“Between February and May of next year.” They are the dates that handles Dabiz Munoz to inaugurate the new DiverXO in La Finca, the luxurious urbanization where the chef resides, to which he is going to move his famous restaurant.
Muñoz has recognized in a talk at the HIP congressin Madrid, which has not been an easy decision, which he takes at a time when the most conservative logic would invite him to continue where he is.
“It is the best moment for the company, the best moment for the restaurant, the one in which it is most in demand, with the greatest international reach”, points out the chef. “We had it all done. But, as happy as we were, we had to do something different. There is only one way that I want to continue in DiverXO and that is to continue redefining our own rules and asking ourselves something unrealizable. And if not, there are a thousand things to do and he has to die.
Muñoz is tremendously ambitious with his new project, which, he says, “was born with the vocation of making the most different restaurant in history”. A restaurant that, she insists, “has nothing to do with what we have up to now.”
“This is going to cost me enormous work,” he admits. “I dream incredible things, but I know that this inevitably entails a sacrifice on the same level as the dream. I have learned over the years that effort, tenacity and sacrifice make you reach where knowledge does not reach”.
Too much of a perfectionist cook
During the talk, conducted by the director of marketing of Damm beers, Jaume Alemany, Muñoz has shared the fears that assail him when making decisions as daring as changing the location of his flagship restaurant or continuing to raise the price of a menu that is already at 365 euros.
“If in the end a site like DiverXO did not have enough demand for costing 365 euros, it could not exist”
“DiverXO for more than 80% of his life has lost money every year and has been compensated with other things,” acknowledges Muñoz. “Four years ago, just before the pandemic, but the click definitive was during the pandemic, I considered that This didn’t make much sense.”
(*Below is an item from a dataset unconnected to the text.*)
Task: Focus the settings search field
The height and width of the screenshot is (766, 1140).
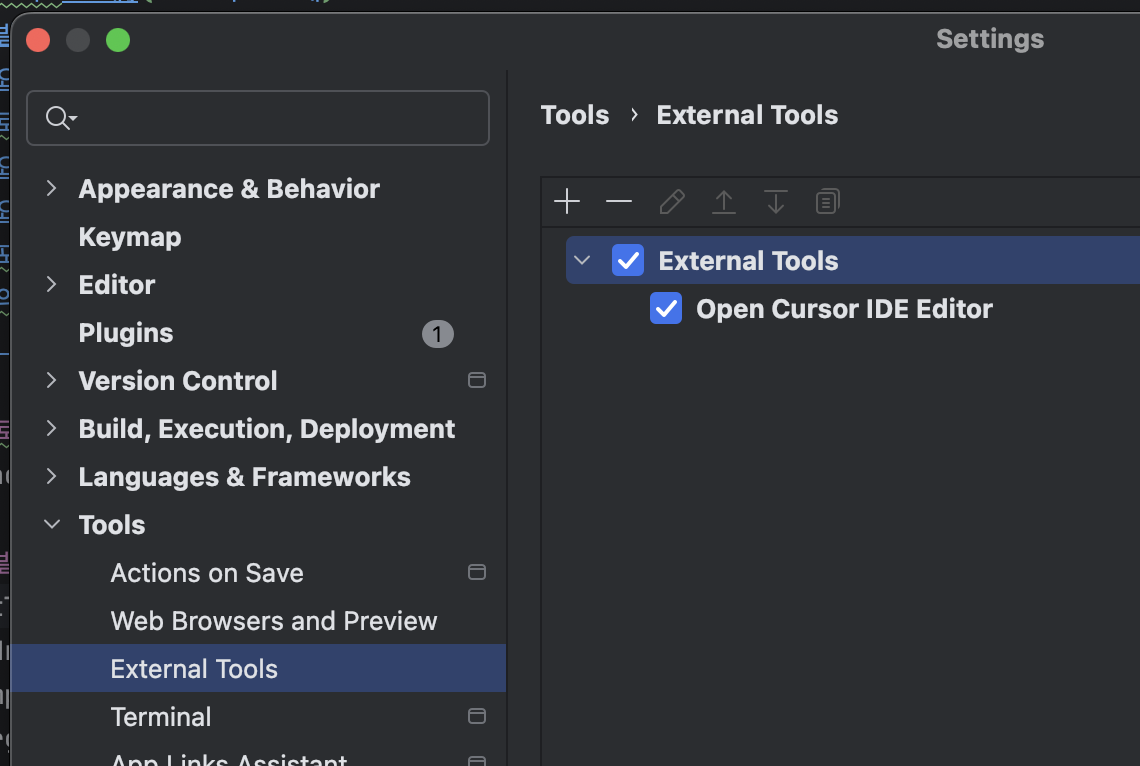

“If in the end a site like DiverXO was not in demand because it cost 365 euros, it could not exist,” continues the chef. “I assumed that then we had to do something else. It was not so. The demand not only did not decrease, but with the passage of time and with the improvement of the restaurant it is in much more demand than before”.
During this time, Muñoz has inaugurated, among other things, a new restaurant concept: ravioxo. An establishment that gave the cook many headaches.
“We finished the works at the end of December and we didn’t open the restaurant until May, with the restaurant finished,” he acknowledges. “I’m disgustingly a perfectionist and it’s something I constantly struggle with. I always have the impression that it could be better. We could have opened 3 years from now. **I have to force myself to be brave,* *I have to do a very big exercise on a mental level to take according to what steps”.
Combining the culture of effort with mental health
It is no secret that, for years, Muñoz regularly visits the psychologist. “I don’t see any difference between going to a psychologist, a physio or a dentist”, he explains. “If we all resorted at one point in our lives to seek psychological advice It would help us to manage certain situations that nobody teaches you to manage”.
“Over the years I have lost the desire to say what I think, or say it so often”
“For many years I have thought that I got where I got being so young precisely because of that toxic relationship with the restaurant,” explains Muñoz. “In recent years I have questioned it and I have come to the conclusion that I would have arrived at the same place perhaps with a philosophy and a different mental management. There is little talk about mental health and this is super necessary ”.
Having said this, Muñoz believes that, in recent years, the effort culture, precisely because of how toxic it is in some people, something with which he does not agree: “Excessive inspirational speeches do not help, but it is good to explain to young people, and not so young, that to do great things you have to make great sacrifices and you have to try a lot. In this profession, the culture of effort has often been misunderstood, but it does not have so much to do with working hours, but rather with dedication and motivation”.
With these speeches and a packed auditorium, one would think that Muñoz, in addition to working as a cook, could dedicate himself to giving TED talks. But he does not even cross his mind: “Over the years I have lost the desire to say what I think, or say it so often. It is heavily penalized. When I finish this talk, a lot of headlines will appear in the digital press with some phrase taken out of context. You read it, you don’t walk in and think I’m an asshole.”